In secondary trading, the bonds narrowed 1 bp to a spread of 90 bps, the source said.

The bonds were previously reopened on March 23 at a spread of 82.5 bps versus the Government of Canada benchmark.

Kommunalbanken taps market

Canada saw a Maple bond deal from Kommunalbanken Norway, which sold C$275 million of 3.74% 10-year fixed-to-floating rate notes (Aaa/AAA/) on Wednesday at 99.973 to yield 3.746%, an informed bond source said.

The Maple bonds due May 27, 2021 priced at a spread of 123 bps over the Canadian government benchmark, compared to talk of 125 bps plus or minus 2 bps.

The deal was upsized from C$250 million.

The notes are callable after five years.

National Bank Financial Inc. and RBC Capital Markets Corp. were the lead managers.

Kommunalbanken Norway is a state-owned local government funding agency.

Shaw sells preferreds

Also in Canada, Shaw Communications announced that it sold C$200 million, or 8 million shares, of cumulative redeemable rate reset preferred shares.

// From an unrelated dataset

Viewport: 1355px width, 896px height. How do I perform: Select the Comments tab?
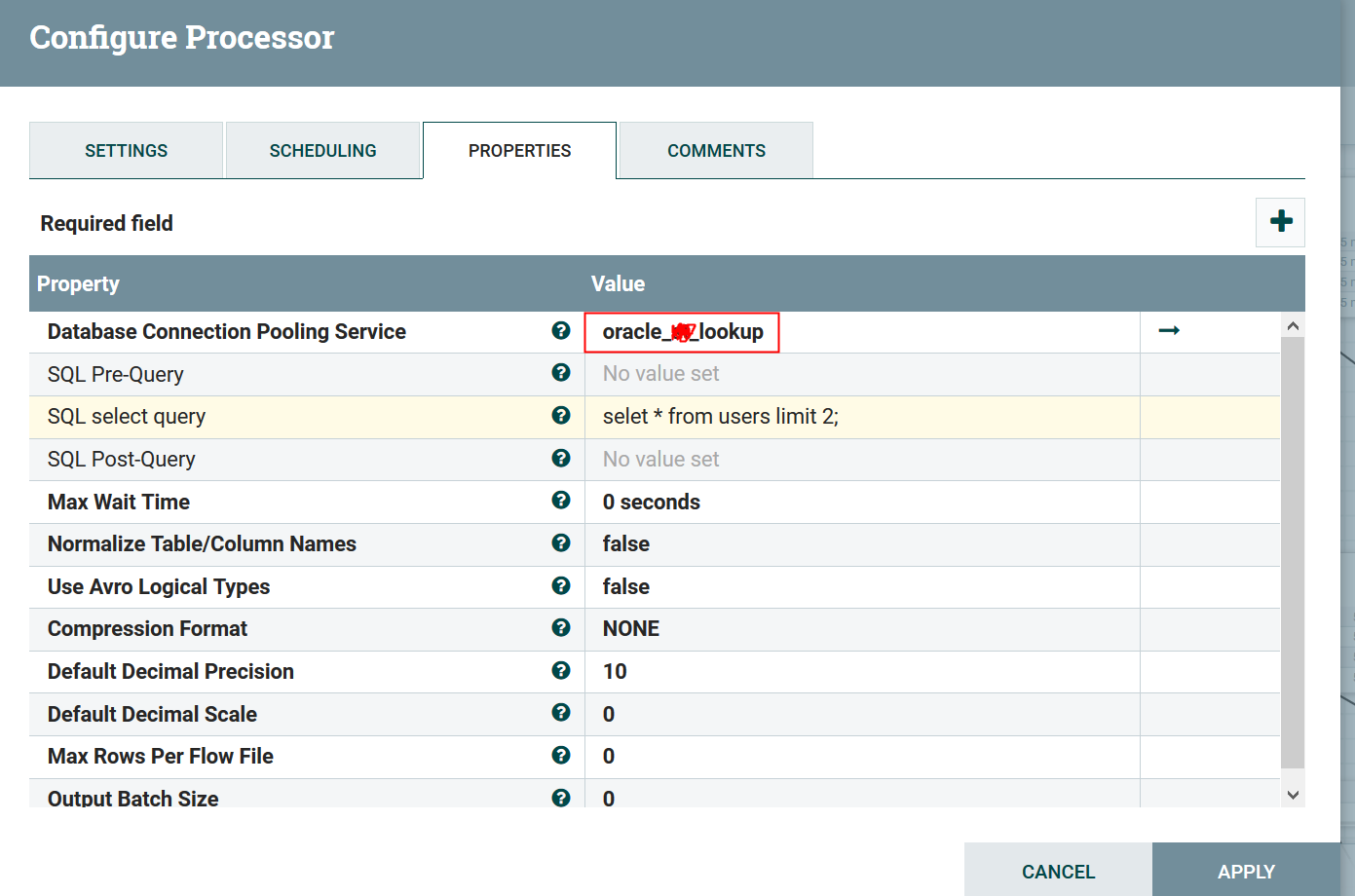click(716, 151)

The series A preferred stock (DBRS: Pfd-3) priced at C$25.00 per share and pay a 4.5% dividend for the initial period ending June 30, 2016. Thereafter the dividend rate will be reset every five years at a rate equal to the then current five-year Government of Canada bond yield plus 200 bps.

TD Securities Inc. and CIBC World Markets Inc. were the lead managers.

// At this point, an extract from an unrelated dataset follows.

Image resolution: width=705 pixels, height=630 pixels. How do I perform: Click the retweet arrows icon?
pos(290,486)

The deal includes an over-allotment option of 2 million shares, or C$50 million.

The proceeds will be used for working capital and general corporate purposes.

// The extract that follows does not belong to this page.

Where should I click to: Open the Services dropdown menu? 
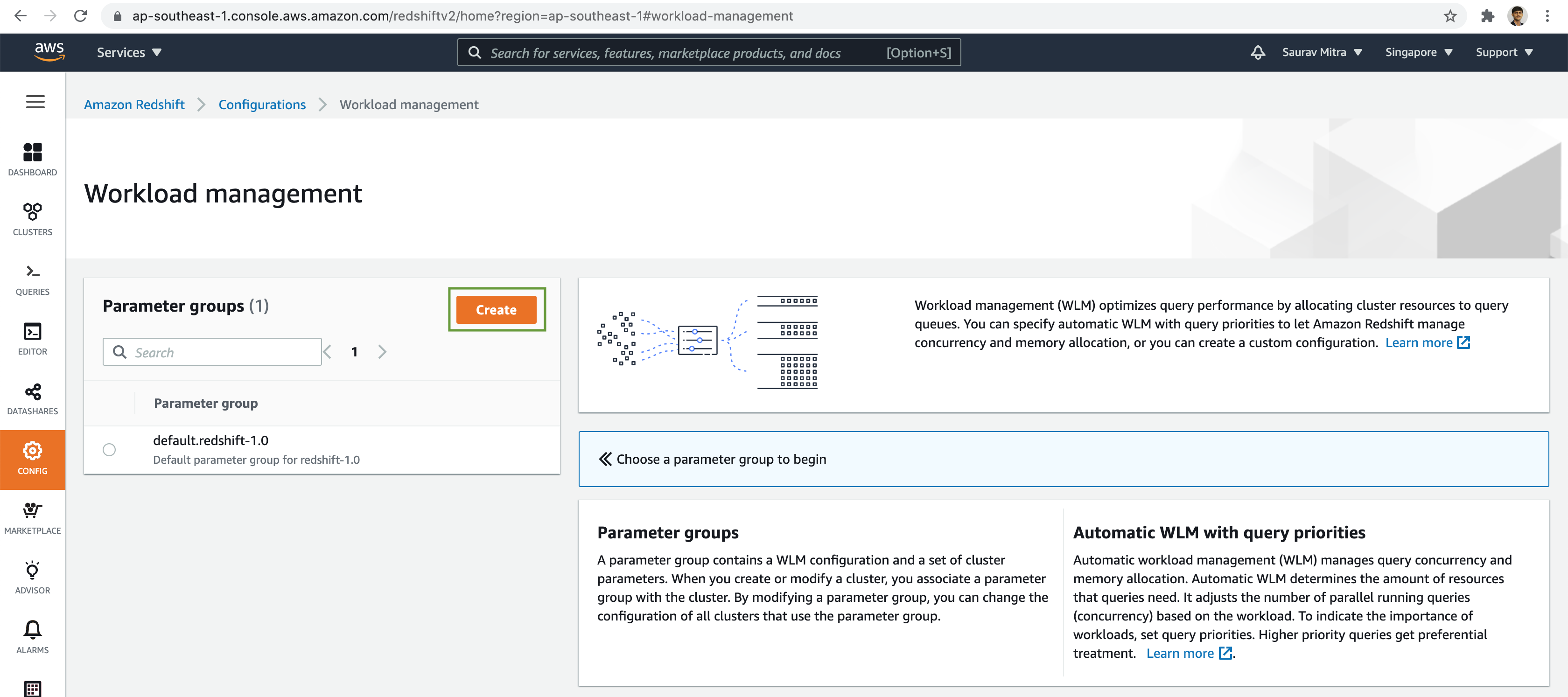click(x=130, y=52)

Calgary, Alta.-based Shaw Communications is a telecommunications, cable and internet provider.

North American Energy drops

In secondary trading, North American Energy's 9.125% debentures due 2017 fell 5 points to 102 bid, 104 offered, a high-yield bond source said Wednesday afternoon.

"There's lots of selling in that bond. There's no buyers," the source said. "It's really slid."

North American Energy Partners is an Alberta-based provider of heavy construction, mining and pipeline services in Canada.

Catalyst flat

Also in trading, Catalyst Paper Corp.'s 7.375% 2014s stayed in the 59-61 area on Wednesday, a source said. The Richmond, B.C.-based papermaker's notes were flat from the previous day.

OPTI Canada down

OPTI Canada Inc.'s 8.25% notes due 2014 traded at 46 bid, 47 offered, and the 7.875% notes due 2014 were down ½ point at 45½ bid, 46½ offered, a source said.

The Calgary, Alta.-based oil-sands producer's bonds have declined since it released another disappointing earnings report in mid-April.